Interim performance influences size, timing of next fund, study shows

The paper also reinforces recent research suggesting that some sponsors may artificially inflate the valuation of their portfolio companies while marketing their funds—a phenomenon that could land the industry in hot water with regulators.

According to the paper, which studied the cash flows and valuation data of more than 800 buyout and venture capital funds raised from 1993 to 2009, ”the current fund’s most recent percentile rank (relative to its vintage-year cohort funds) has a positive and economically significant effect on the GP’s probability of successfully raising a follow-on fund and on the size of the fund raised.” The authors found the same correlation for both buyout and venture capital firms. For emerging managers and sponsors of small funds they found the correlation to be even stronger.

The paper, dated November 18 and titled “Interim Fund Performance and Fundraising in Private Equity,” is co-authored by colleagues at the Graduate School of Management at the University of California, Davis—Professor Brad M. Barber and Associate Professor Ayako Yasuda. They used data provided by Preqin.

Given the obvious incentive sponsors have to demonstrate strong performance while marketing a fund, the authors hypothesized—and indeed found—that sponsors time their fundraises for periods when their most recent fund’s interim performance peaks. Wrote the authors: “For buyout fundraisers, the performance of the current fund peaks three quarters prior to the conclusion of fundraising; for VC funds, the peak performance is observed at the conclusion of fundraising.”

At the same time, the authors found that emerging managers and sponsors of small funds mark down the net asset values of their portfolios so significantly in the wake of fundraising that it suggests they may be inflating their NAVs during fundraising. They did not find this to be the case among older, more established firms. However, the paper notes that ”the erosion in fundraisers’ performance ranks might also naturally occur as a result of mean reversion…”
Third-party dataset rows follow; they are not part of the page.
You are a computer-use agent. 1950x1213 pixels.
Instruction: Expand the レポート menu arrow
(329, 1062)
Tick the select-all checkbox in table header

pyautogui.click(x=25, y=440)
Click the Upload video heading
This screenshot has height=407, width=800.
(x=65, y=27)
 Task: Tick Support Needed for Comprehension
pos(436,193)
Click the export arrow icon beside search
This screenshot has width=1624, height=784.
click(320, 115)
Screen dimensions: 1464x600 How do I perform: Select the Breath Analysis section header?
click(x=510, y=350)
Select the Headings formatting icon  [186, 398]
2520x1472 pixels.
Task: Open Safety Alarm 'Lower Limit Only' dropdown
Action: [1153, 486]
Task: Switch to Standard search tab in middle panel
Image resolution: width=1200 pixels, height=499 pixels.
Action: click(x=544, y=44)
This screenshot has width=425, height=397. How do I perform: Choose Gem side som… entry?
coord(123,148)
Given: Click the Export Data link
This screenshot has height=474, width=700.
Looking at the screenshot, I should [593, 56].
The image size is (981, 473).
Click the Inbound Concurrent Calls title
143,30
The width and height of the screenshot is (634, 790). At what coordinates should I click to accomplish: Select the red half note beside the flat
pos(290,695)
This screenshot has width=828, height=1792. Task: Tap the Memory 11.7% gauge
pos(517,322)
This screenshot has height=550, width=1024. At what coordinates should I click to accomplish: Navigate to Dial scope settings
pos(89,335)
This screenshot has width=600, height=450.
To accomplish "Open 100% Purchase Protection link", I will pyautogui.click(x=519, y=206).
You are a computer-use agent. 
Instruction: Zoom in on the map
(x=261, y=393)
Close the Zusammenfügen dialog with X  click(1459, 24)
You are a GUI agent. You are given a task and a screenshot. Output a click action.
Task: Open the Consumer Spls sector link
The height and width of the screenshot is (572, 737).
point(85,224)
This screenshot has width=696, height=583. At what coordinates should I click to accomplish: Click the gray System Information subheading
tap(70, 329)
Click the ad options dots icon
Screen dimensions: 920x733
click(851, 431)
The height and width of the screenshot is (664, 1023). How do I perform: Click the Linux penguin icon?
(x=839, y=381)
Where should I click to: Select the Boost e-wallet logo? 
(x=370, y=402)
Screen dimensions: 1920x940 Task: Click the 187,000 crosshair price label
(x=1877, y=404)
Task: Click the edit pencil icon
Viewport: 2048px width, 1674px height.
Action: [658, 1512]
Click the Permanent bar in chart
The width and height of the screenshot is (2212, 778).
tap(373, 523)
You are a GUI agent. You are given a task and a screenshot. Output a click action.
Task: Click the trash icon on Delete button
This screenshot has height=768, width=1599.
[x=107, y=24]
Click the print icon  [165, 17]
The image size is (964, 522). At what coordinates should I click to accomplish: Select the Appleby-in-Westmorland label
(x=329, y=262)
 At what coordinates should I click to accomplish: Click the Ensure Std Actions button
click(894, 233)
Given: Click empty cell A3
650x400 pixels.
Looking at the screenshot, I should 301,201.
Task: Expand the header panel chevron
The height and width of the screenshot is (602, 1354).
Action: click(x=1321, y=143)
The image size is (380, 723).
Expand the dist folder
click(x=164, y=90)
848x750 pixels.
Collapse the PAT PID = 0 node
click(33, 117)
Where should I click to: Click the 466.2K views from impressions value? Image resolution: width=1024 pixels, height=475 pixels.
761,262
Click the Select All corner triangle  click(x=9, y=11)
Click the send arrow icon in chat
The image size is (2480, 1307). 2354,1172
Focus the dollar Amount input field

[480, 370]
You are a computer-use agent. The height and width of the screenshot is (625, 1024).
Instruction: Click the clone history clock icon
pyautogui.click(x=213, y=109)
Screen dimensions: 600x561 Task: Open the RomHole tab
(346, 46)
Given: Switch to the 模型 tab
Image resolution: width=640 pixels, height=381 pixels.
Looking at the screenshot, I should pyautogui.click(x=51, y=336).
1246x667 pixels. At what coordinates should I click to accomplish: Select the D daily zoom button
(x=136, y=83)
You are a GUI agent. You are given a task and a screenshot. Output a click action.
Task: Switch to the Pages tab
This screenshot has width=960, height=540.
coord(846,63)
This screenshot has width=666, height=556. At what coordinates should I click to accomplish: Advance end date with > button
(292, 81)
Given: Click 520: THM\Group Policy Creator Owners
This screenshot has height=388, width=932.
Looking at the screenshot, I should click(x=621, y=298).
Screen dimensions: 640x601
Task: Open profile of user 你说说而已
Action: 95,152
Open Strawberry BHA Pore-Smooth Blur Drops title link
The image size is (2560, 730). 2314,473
The issue of possible valuation inflation during fundraisings has become an important one for the industry to address, according to the paper. Speaking in early 2013 at the Private Equity International Conference in New York City, Bruce Karpati, then chief of the U.S. Securities and Exchange Commission enforcement division’s asset management unit, said: “One type of manager misconduct we’ve observed involves writing up assets during a fundraising period and then writing them down soon after the fundraising period closes.”